Hot on Disney’s heels, rival park operator Universal also filed a patent for a new drone covering “special effects techniques”, including water, scent cannons, compressed air blasts, steam blasts and theatrical smoke.
Drones are also being used to great effect in marketing. In the UK, Merlin Entertainments teamed up with drone footage specialist Elevate and Leor Video Productions to shoot “never before seen” footage of its Thorpe Park theme park. The video, showing many of its park rides in action from all angles, went viral and resulted in numerous media outlets including it in their news broadcasts.
The biggest obstacles currently posed against widespread commercial use of drones are regulatory, mainly for security and safety concerns. In the USA, the Federal Aviation Administration (FAA) currently limits commercial drones to a select few industries and applications, such as aerial surveying in the mining, agricultural, oil and gas sectors. Similar regulations exist in the EU and UK.
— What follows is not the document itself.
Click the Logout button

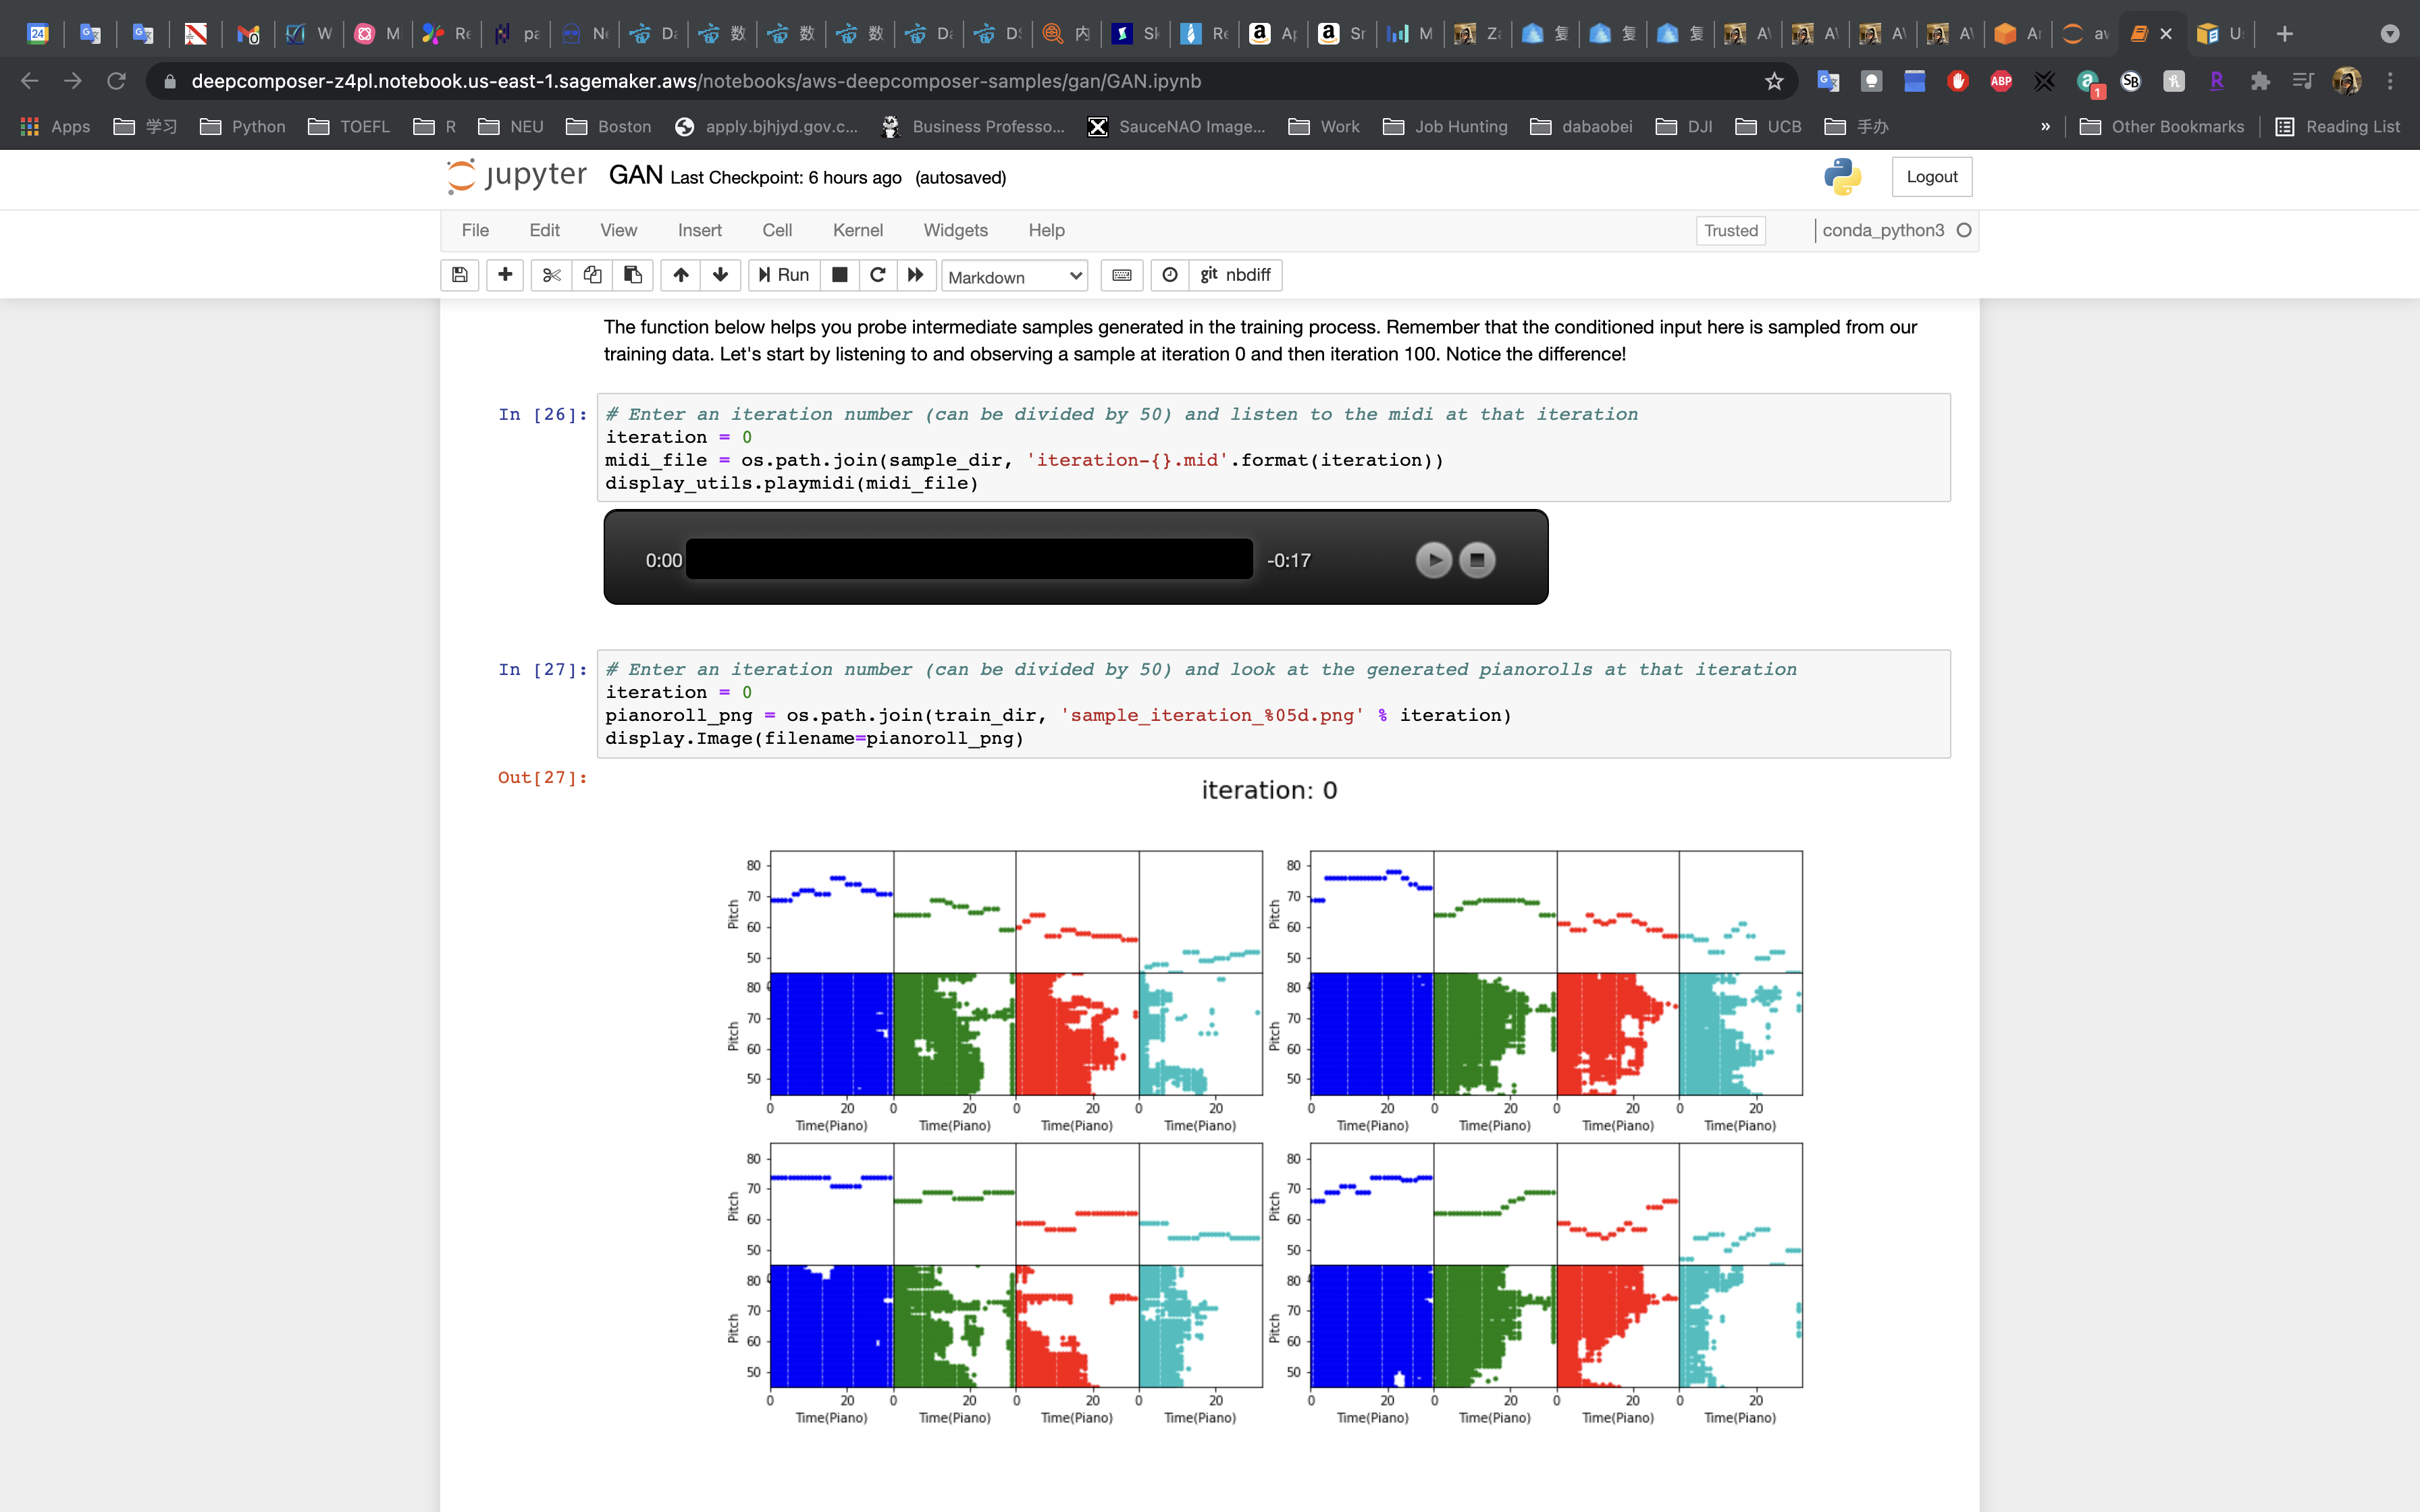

As the reliability and safety of drones improve, through the introduction of technologies like geo-fencing and collision avoidance, it’s likely that regulators will become more comfortable with larger numbers of drones taking to the skies – and above visitors at attractions.
As technologies advance, predictions of what lies ahead are increasingly exciting.
Atari founder and Modal VR co-founder Nolan Bushnell predicts that in the next decade, wetware (computer technology enabling the brain to link to artificial systems) will be commonplace in society. Nolan foresees that wetware will be able to create messages through chemical and electrical influences, with human brain cells acting as computer systems.
“In 10 years I think it’s going to be normal for people to have some kind of a brain implant,” Bushnell explains. “You’ll be able to augment your memory, communicate with each other and do other things like that. This will be done by combining wetware, not just hardware.”